In some binaries, it is possible that the name of a library function used in the source code result in a different symbol name being added to the binary. This depends on many factors such as aliasing and weak symbols, but it’s important to consider it when writing rules because you might find a binary that uses memcmp, while another sample of the same software component, even matching the same version, uses bcmp, which is an alias for memcmp in glibc. Also, decompilers might add a prefix or suffix to the symbol name when applying their own logic to identify functions. For example, an imp. prefix means the function is external to the binary and it is therefore imported. To illustrate such situation, suppose you have three different samples of the same software component, where:
  1. Sample A uses memcmp.
  2. Sample B uses bcmp.
  3. Sample C uses bcmp, but the decompiler shows imp.bcmp instead (a prefix was added).
Assume you’re using scope:project. You could, of course, try this: 
scopes = {scope:project{with = check}}

function check(project)
    local memcmp = project:functions("memcmp")

    if not memcmp then
        memcmp = project:functions("bcmp")
        if not memcmp then
            memcmp = project:functions("imp.bcmp")
            if not memcmp then
                print("memcmp not found")
                return
            end
        end
    end
end
The above code works, but it’s a bit hard to read. Here’s a smarter approach: 
scopes = {scope:project{with = check}}

function check(project)
    local memcmp = project:functions({matching = "^(imp\\.)?(memcmp|bcmp)$"})

    if not memcmp then
        print("memcmp not found")
        return
    end
    print(memcmp.name)
end
This would match memcmp or bcmp, with or without the imp. prefix.

Inlined functions

Functions are often inlined by the compiler, meaning the function call is replaced by its code. For example, consider the following code: 
#include <stdio.h>

void small_work() {
    puts("small work is being done");
}

void worker() {
    puts("worker is working");
    small_work();
}

int main(void) {
    worker();
}
Without any special compiler options or optimization, the decompiled worker function should be similar to this: 
void worker() {
  puts("worker is working");
  small_work();
  return;
}
If a rule contains code like the following, it will work (assuming the binary has symbols or signatures applied): 
local worker = project:functions("worker")
if worker and worker:has_call("small_work") then
    print("found it!")
end
However, the developer or the compiler might decide to inline one or more function calls. For example, small_work’s code might replace its call within worker. If small_work is the function of interest, the above rule would break, as small_work would no longer be available: 
void worker(void) {
   puts("worker is working");
   puts("small work is being done");
   return;
}
Function inlining, when done correctly, does not change the program’s semantics. It is an optimization technique commonly used by compilers to eliminate function call overhead and potentially reduce stack frame usage. You can easily detect whether a function has been inlined by using rules with logic like the following: 
local f = project:functions("small_work")
if not f then
    f = project:functions("worker")
    if not f then
        return
    end
end
-- keep working with `f`
One might feel tempted to use project:functions({matching = "small_work|worker"}), but this would introduce a bug in the rule, since the matching order is not guaranteed. This method could return the worker function even when small_work has not been inlined, which would be a bug in the rule logic.
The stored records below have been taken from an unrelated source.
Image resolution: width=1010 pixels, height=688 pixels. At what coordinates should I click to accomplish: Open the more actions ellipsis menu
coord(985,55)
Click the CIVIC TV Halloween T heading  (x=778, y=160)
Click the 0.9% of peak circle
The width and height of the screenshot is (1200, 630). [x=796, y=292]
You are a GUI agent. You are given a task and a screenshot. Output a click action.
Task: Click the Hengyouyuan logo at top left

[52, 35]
Arrays indexing convention

In Lua, arrays are a particular use of tables. By convention, they are 1-based. 
t = {"one", "two", "three"} -- create an array (technically, a table) with three strings
print(t[1]) --> "one"
However, any type (except nil) can be used as keys, effectively creating associative arrays: 
t = {}
t[-1] = "vulhunt"
t[0] = "binarly"
t["version"] = 3.0

print(t[-1])        --> "vulhunt"
print(t[0])         --> "binarly"
print(t[1])         --> nil
print(t["version"]) --> 3

Table emptiness

A reference to an empty table evaluates to true: 
t = {} -- create an empty table and store a reference to it at `t`
if t then -- `t` is a valid reference, thus evaluated as `true`
    -- code here runs
end
To check whether a table is empty, use the next() function: 
t = {}
 -- `t` is a valid reference; `next(t)` returns the index of
 -- the next element, which is `nil` in this case
if next(t) then
    -- code here does NOT run
end
The length operator (#) is only reliable for proper sequences (1-based arrays without holes). See: 
t = {"one", "two", [5]="five"} -- there's a hole between indexes 2 and 5
print(#t) --> 2

-- with associative arrays, `#` may not work as expected
t = {
    ["name"] = "binarly",
    ["product"] = "vulhunt"
}

print(#t) --> 0